I took one large trash bag to the vegetable garden, intending to finish the clean up, but of course it will take another 3 or 4 bags. And that’s really just the marigolds and nasturtiums, eggplant and basil. On a plot that measures about 6 x 16!

We’ve finally gotten some much-needed rain, although not enough if you’ve planted woody plants this fall, so keep watering newly planted material, including lawn. In addition, consider the following tasks:

– continue to harvest your fall vegetable garden: cool-weather crops such as  cabbages and mustards (brassicas).

– keep the grass long (3″ or more) to reduce mowing times. Mow with a mulching mower and leave the clippings on the lawn, where they will serve as natural fertilizer. There is no need to water unless you reseeded this fall (see below).

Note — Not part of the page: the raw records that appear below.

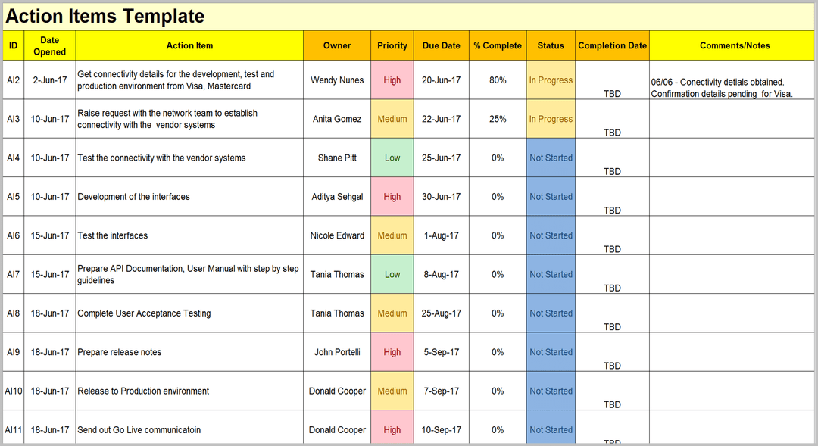Click the Medium priority cell for AI6
This screenshot has height=446, width=818.
[392, 235]
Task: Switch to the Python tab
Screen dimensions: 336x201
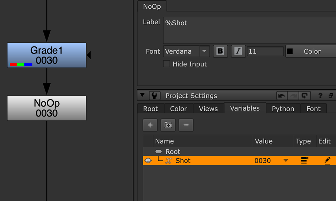Action: point(283,109)
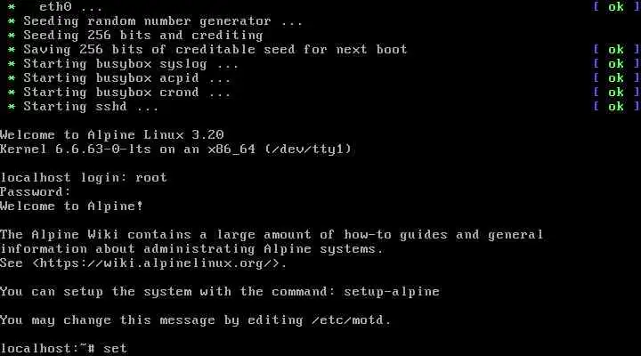Click the typed 'set' command text
Screen dimensions: 641x356
coord(115,349)
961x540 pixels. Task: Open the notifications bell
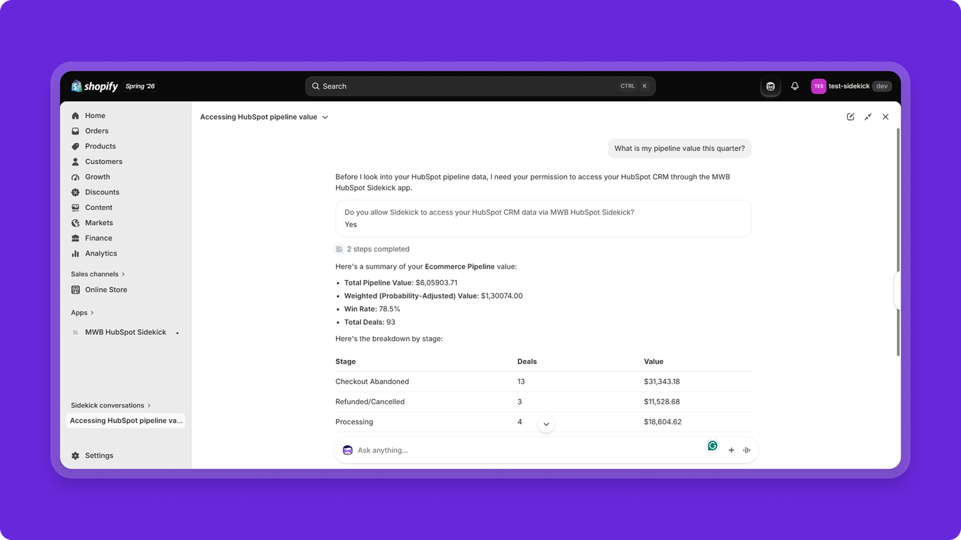(x=795, y=86)
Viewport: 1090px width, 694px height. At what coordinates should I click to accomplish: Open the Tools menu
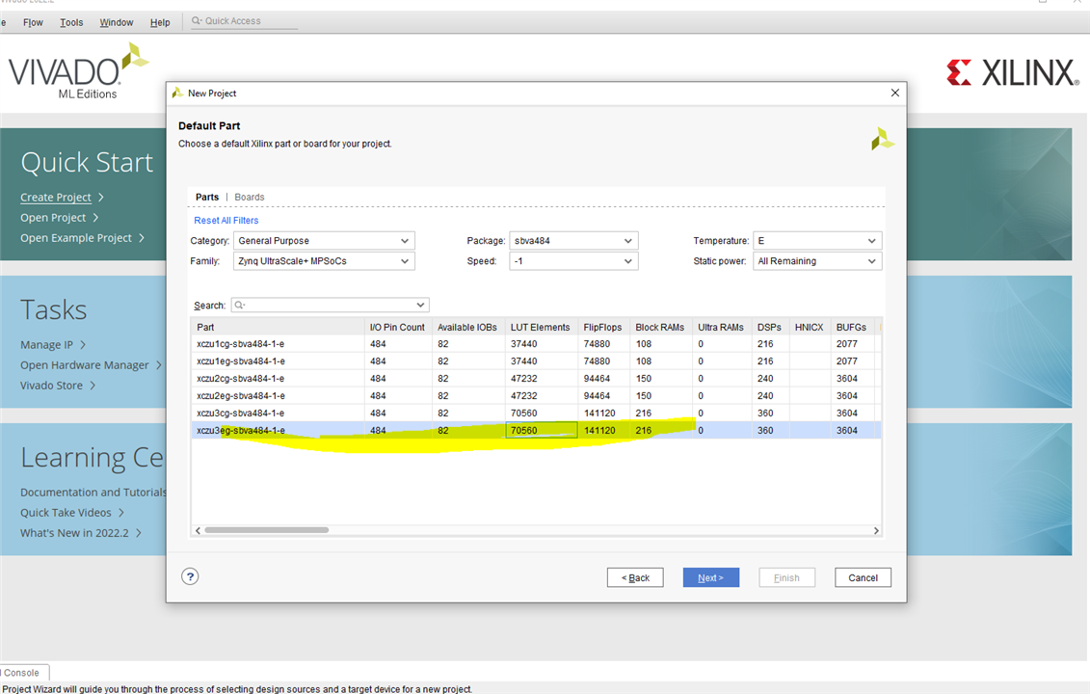(71, 22)
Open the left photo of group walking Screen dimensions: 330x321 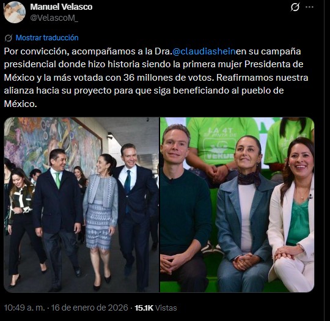pos(81,205)
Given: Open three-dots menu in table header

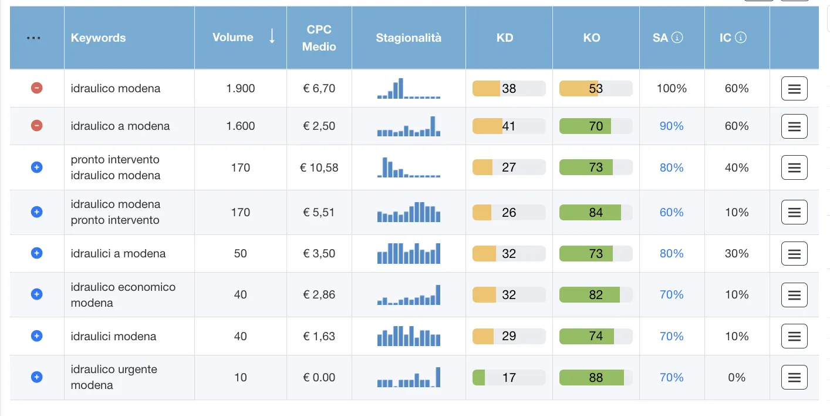Looking at the screenshot, I should click(x=34, y=38).
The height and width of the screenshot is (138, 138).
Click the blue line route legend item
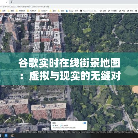pos(56,126)
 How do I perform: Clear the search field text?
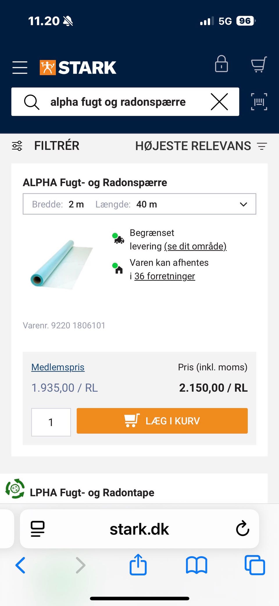tap(219, 102)
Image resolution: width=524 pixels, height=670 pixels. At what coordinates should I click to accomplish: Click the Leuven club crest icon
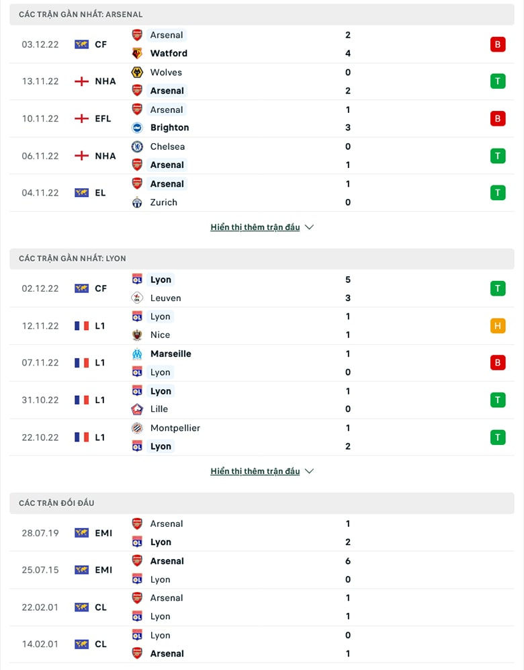point(137,298)
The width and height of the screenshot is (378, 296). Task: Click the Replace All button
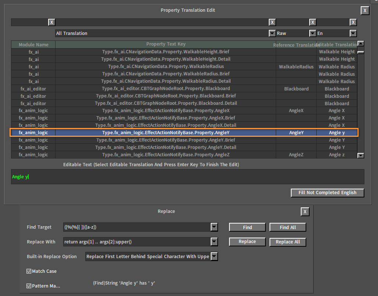[288, 242]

– if you reseeded the lawn this fall, continue to water them until the temperature stays below 40 degrees.

– if you have places where grass won’t grow, consider planting something else next spring!

– as perennials finish blooming, leave the dead flowers on the plants. Collect seeds as they ripen; let most remain to feed the birds next winter.

– think about next year’s perennial garden: what needs to be cut back, moved, divided, replanted?

– we have had a killing frost, so remove dead plants: tender annual flowers such as marigolds and nasturtiums, eggplants, tomatoes, beans, cucumbers, tomatoes. Compost healthy plant material, discard plants that were attacked by insects or disease.

– take advantage of the relatively cool weather to do garden chores, such as fall cleanup, but do not prune now that woody plants are actively shedding their leaves. We’ve gotten some rain, so do some weeding, especially of winter annuals that will bloom and set seed in very early spring.

collect the leaves you need for the coming year’s compost pile

– many trees and shrubs can be planted in fall, but be sure to provide winter protection (mulch) and to keep watering until the ground freezes and again in spring if needed

Enjoy the last of the fall colors–now that we’ve had some rain, the remaining leaves will come down quickly.